Citizen science platforms are quickly accumulating hundreds of millions of biodiversity observations around the world annually. Quantifying and correcting for the biases in citizen science datasets remains an important first step before these data are used to address ecological questions and monitor biodiversity. One source of potential bias among datasets is the difference between those citizen science programs that have unstructured protocols and those that have semi-structured or structured protocols for submitting observations. To quantify biases in an unstructured citizen science platform, we contrasted bird observations from the unstructured iNaturalist platform with that from a semi-structured citizen science platform-eBird-for the continental United States. We tested whether four traits of species (body size, commonness, flock size, and color) predicted if a species was under- or over-represented in the unstructured dataset compared with the semi-structured dataset. We found strong evidence that large-bodied birds were over-represented in the unstructured citizen science dataset; moderate evidence that common species were over-represented in the unstructured dataset; strong evidence that species in large groups were over-represented; and no evidence that colorful species were over-represented in unstructured citizen science data. Our results suggest that biases exist in unstructured citizen science data when compared with semi-structured data, likely as a result of the detectability of a species and the inherent recording process. Importantly, in programs like iNaturalist the detectability process is two-fold-first, an individual organism needs to be detected, and second, it needs to be photographed, which is likely easier for many large-bodied species.

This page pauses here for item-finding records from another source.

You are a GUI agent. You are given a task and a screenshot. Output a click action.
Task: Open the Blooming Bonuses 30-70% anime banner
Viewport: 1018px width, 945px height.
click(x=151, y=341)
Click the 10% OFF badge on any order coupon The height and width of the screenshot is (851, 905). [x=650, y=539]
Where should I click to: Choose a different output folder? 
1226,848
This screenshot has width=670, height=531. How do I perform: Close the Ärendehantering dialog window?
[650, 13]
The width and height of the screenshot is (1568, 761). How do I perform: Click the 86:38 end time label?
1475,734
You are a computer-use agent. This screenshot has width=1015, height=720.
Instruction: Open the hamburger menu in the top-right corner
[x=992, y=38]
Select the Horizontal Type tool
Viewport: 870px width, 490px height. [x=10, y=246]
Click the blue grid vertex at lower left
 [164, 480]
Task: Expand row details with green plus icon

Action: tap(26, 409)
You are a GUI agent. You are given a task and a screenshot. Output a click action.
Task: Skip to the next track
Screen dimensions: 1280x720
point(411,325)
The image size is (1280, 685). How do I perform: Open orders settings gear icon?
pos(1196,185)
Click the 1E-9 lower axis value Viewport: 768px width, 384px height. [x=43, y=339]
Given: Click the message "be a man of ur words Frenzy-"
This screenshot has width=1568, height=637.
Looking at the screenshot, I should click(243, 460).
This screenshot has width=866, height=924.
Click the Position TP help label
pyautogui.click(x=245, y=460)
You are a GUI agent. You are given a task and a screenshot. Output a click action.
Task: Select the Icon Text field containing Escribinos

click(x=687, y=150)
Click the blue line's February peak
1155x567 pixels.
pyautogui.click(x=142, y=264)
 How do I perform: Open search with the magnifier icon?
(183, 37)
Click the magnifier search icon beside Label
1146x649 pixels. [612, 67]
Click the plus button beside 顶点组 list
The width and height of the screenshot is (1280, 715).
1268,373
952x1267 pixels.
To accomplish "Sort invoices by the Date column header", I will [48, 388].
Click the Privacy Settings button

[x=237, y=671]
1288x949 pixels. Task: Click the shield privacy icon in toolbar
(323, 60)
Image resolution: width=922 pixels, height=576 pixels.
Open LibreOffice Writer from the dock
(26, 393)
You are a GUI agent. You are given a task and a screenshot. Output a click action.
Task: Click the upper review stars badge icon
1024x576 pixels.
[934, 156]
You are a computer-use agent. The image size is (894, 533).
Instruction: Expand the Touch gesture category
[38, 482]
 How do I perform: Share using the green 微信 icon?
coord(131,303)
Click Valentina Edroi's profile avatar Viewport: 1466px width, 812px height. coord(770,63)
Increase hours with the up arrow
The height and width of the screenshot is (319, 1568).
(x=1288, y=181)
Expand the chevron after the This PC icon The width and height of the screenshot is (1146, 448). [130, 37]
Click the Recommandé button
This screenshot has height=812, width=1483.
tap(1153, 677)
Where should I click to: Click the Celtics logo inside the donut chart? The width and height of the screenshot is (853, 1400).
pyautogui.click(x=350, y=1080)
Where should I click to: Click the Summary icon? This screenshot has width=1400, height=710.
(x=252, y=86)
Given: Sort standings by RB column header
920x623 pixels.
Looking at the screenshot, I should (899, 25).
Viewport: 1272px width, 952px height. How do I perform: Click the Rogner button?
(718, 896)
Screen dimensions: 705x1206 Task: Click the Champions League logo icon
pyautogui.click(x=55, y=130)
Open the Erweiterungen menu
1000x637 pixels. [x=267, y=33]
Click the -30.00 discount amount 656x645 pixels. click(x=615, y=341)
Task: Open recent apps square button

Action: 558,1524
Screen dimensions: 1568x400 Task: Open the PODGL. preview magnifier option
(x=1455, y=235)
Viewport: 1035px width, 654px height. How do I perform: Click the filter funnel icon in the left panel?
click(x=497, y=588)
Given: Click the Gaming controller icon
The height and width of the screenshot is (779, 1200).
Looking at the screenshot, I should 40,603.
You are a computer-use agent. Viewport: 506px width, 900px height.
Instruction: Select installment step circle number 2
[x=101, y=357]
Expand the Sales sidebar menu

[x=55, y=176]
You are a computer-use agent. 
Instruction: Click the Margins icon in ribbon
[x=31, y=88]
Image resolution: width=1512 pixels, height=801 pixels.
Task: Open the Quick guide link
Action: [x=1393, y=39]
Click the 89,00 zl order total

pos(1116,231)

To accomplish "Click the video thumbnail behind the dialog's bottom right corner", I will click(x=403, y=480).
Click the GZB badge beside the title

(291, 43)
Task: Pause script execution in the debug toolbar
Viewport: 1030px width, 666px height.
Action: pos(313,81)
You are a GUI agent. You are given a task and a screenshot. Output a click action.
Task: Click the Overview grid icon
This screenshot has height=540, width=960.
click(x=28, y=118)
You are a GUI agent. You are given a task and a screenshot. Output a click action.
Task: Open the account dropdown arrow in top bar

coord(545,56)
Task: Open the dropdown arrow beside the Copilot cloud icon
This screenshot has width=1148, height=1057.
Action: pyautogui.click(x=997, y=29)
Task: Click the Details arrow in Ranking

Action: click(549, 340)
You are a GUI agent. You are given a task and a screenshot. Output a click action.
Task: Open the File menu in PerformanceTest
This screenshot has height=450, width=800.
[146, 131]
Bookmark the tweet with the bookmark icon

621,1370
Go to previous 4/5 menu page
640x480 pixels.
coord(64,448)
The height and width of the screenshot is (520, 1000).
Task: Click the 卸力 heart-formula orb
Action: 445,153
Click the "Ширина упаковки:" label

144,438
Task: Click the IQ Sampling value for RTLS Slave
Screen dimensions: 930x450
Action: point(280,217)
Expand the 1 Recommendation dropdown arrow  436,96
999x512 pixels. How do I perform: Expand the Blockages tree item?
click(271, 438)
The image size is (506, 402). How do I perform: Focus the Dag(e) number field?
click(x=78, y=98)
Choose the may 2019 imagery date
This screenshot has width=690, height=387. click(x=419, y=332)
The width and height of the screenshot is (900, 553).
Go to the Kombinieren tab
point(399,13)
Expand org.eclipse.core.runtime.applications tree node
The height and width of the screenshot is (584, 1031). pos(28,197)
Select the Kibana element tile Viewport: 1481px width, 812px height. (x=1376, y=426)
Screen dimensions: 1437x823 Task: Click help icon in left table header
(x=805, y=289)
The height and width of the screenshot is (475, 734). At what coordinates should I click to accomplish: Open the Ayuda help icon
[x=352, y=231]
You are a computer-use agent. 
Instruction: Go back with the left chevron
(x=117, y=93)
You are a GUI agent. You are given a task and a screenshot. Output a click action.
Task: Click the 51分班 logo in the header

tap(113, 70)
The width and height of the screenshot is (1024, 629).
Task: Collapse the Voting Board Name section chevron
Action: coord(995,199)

Our results indicate that caution is warranted when using unstructured citizen science data in ecological modelling, and highlight body size as a fundamental trait that can be used as a covariate for modelling opportunistic species occurrence records, representing the detectability or identifiability in unstructured citizen science datasets. Future research in this space should continue to focus on quantifying and documenting biases in citizen science data, and expand our research by including structured citizen science data to understand how biases differ among unstructured, semi-structured, and structured citizen science platforms.
公民科学平台每年在全球范围内迅速积累数亿次生物多样性观测。在将这些数据用于解决生态问题和监测生物多样性之前,量化和纠正公民科学数据集中的偏差仍然是重要的第一步。数据集之间存在潜在偏差的一个来源是那些具有非结构化协议的公民科学计划和那些具有半结构化或结构化协议的公民科学计划之间的差异,用于提交观测结果。为了量化非结构化公民科学平台中的偏差,我们对比了美国大陆的非结构化 iNaturalist 平台和半结构化公民科学平台 eBird 的鸟类观测数据。我们测试了物种的四个特征(体型、常见性、群体大小和颜色)是否可以预测一个物种在非结构化数据集中的代表性过高或过低,与半结构化数据集相比。我们有强有力的证据表明,体型较大的鸟类在非结构化公民科学数据集中过度代表;中等证据表明,常见物种在非结构化数据集过度代表;强有力的证据表明,大群体的物种过度代表;没有证据表明色彩鲜艳的物种在非结构化公民科学数据中过度代表。我们的结果表明,与半结构化数据相比,非结构化公民科学数据中存在偏差,这可能是由于物种的可检测性和固有记录过程造成的。重要的是,在像 iNaturalist 这样的项目中,检测过程是双重的——首先,需要检测到单个生物体,其次,需要对其进行拍照,这对许多体型较大的物种来说可能更容易。我们的结果表明,在生态建模中使用非结构化公民科学数据时需要谨慎,并强调体型作为一个基本特征,可以作为模型机会物种出现记录的协变量,代表非结构化公民科学数据集中的可检测性或可识别性。未来在这一领域的研究应继续侧重于量化和记录公民科学数据中的偏差,并通过包括结构化公民科学数据来扩大我们的研究范围,以了解非结构化、半结构化和结构化公民科学平台之间的偏差差异。